- _INFORMATION PROVIDED_
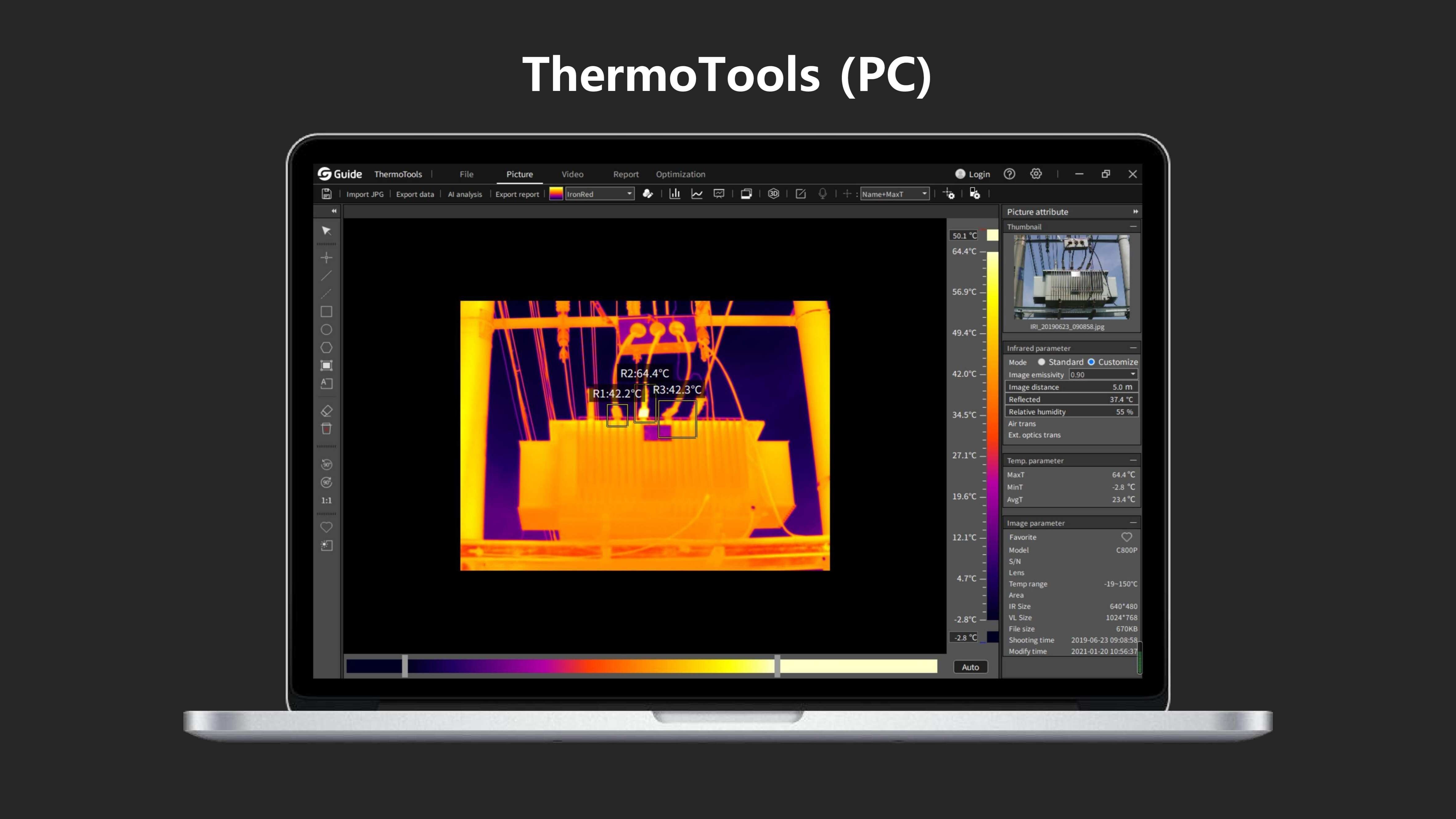Click the 1:1 zoom reset icon
The image size is (1456, 819).
pyautogui.click(x=326, y=500)
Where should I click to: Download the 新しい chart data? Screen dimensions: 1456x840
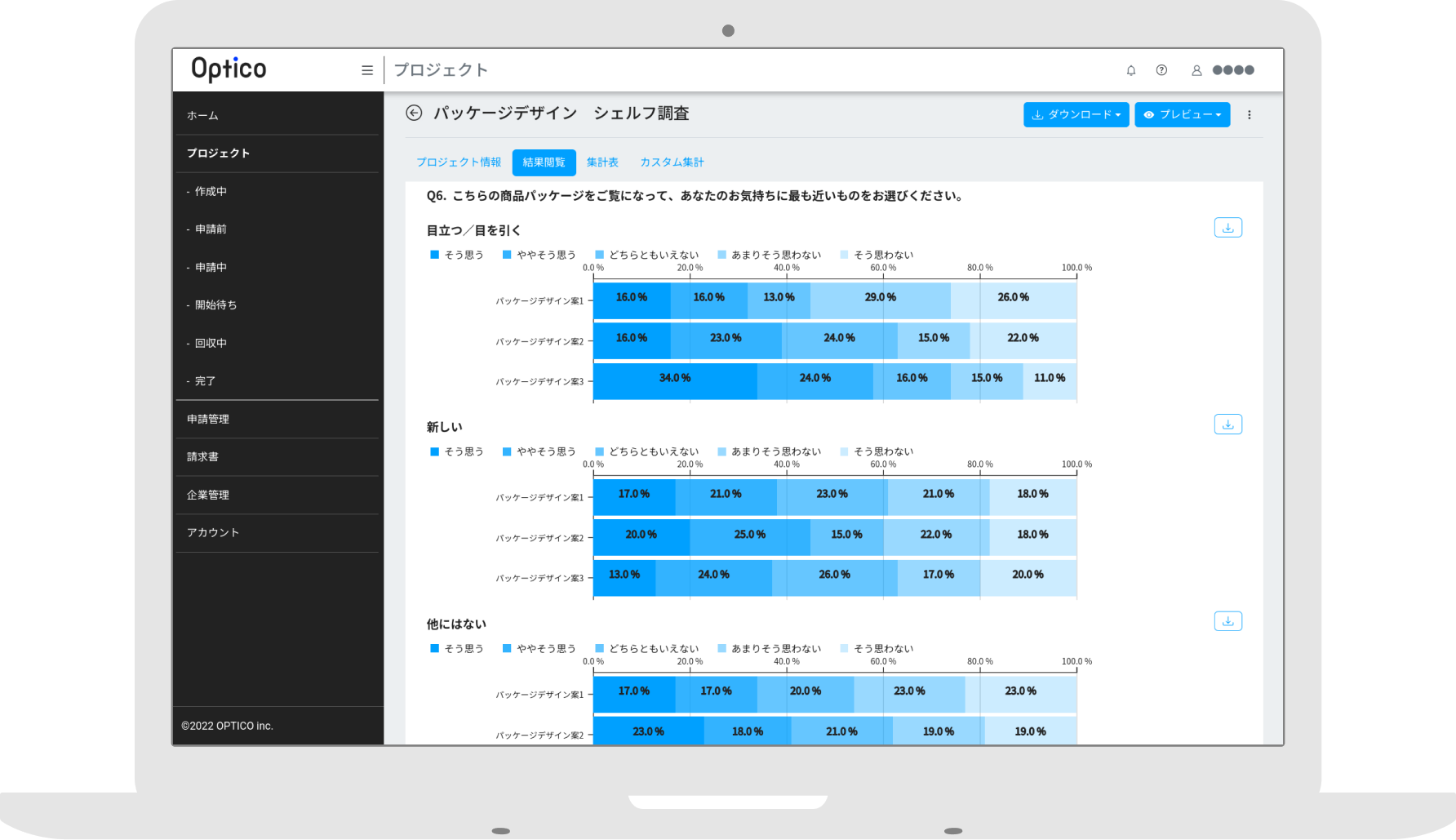click(x=1227, y=424)
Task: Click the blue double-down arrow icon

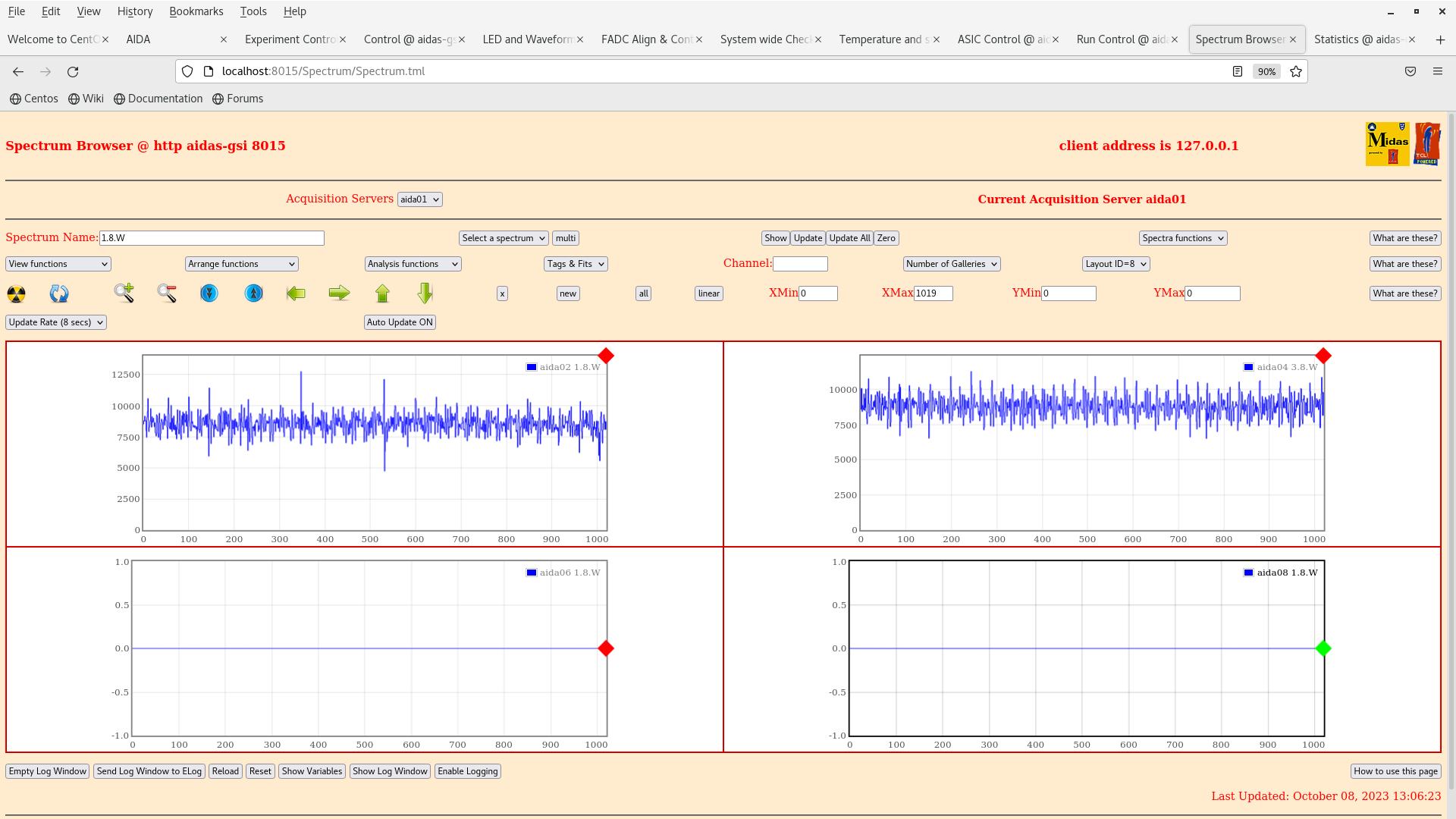Action: coord(209,293)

- _WORK TASK_
An acceptable answer holds exactly the lines from the one with "Where should I" through the end of the entries above, both ends kept, and no pictures at all.

- _COMPLETED TASK_
Where should I click to: Download the 新しい chart data? Screen dimensions: 1456x840
click(x=1227, y=424)
Task: Click the blue double-down arrow icon

Action: coord(209,293)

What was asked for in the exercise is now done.